The most common orthopedic problem found
in the Boston Terrier is the dislocation of the patella, which can lead to rupture of the anterior cruciate ligament.
The canine patella is equivalent to the human knee.
The cause of the problem may be by trauma or genetic cause (most common).
Traumatic injury can occur when the dog's leg is trapped in some way and fight for freedom or for an overly enthusiastic playtime when the playmate grabs the foot and holds tight while the excited puppy tries to escape. Any similar accident can permanently damage the joint.
When the dislocation is genetic, is due to abnormal development of the leg. There is a small groove which is a part of the structure which allows the ball to move freely. When this slot is too low or when the leg is slightly bent, the ligaments that hold the patella can be damaged, weak ligaments, etc.. The heritability is polygenic.
Signs of patellar luxation are lameness, pain and the dog may stop frequently to stretch the back leg behind him. This straightening of the leg is done to allow the patella appear again in its normal slot.

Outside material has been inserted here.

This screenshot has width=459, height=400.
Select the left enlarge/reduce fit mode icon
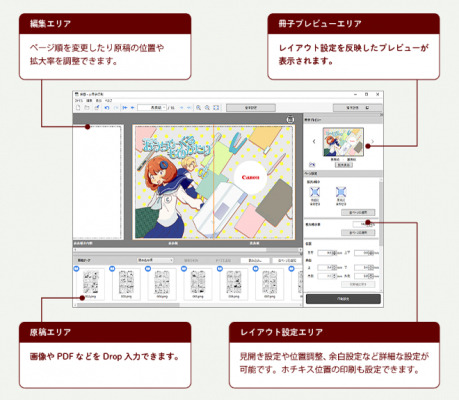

There are varying degrees of dislocation (0 to 4). "0", no dislocation, "1" intermittent "2" not permanent "3" permanent and reducible and "4" permanent non-reducible. In grades 3 and 4, the surgery is a necessity.
In Spain there are still no guidelines on the degree of dislocation of limpets allowed to breed, countries such as Germany permit to grade 1.
Important in Boston with dislocated kneecaps maintain a healthy weight.
It is recommended that proof of the patella can be done every two years due to changes that may occur in the patella. Most importantly, do so before to breed your dog. The dog must be reviewed every two years if regularly used as a stallion. It has been suggested that a dog should not breed if more than 25% of their littermates are unaffected.
The first test may be performed when the puppy is 6-8 weeks, but only when it is 12 months old can be certified with accuracy.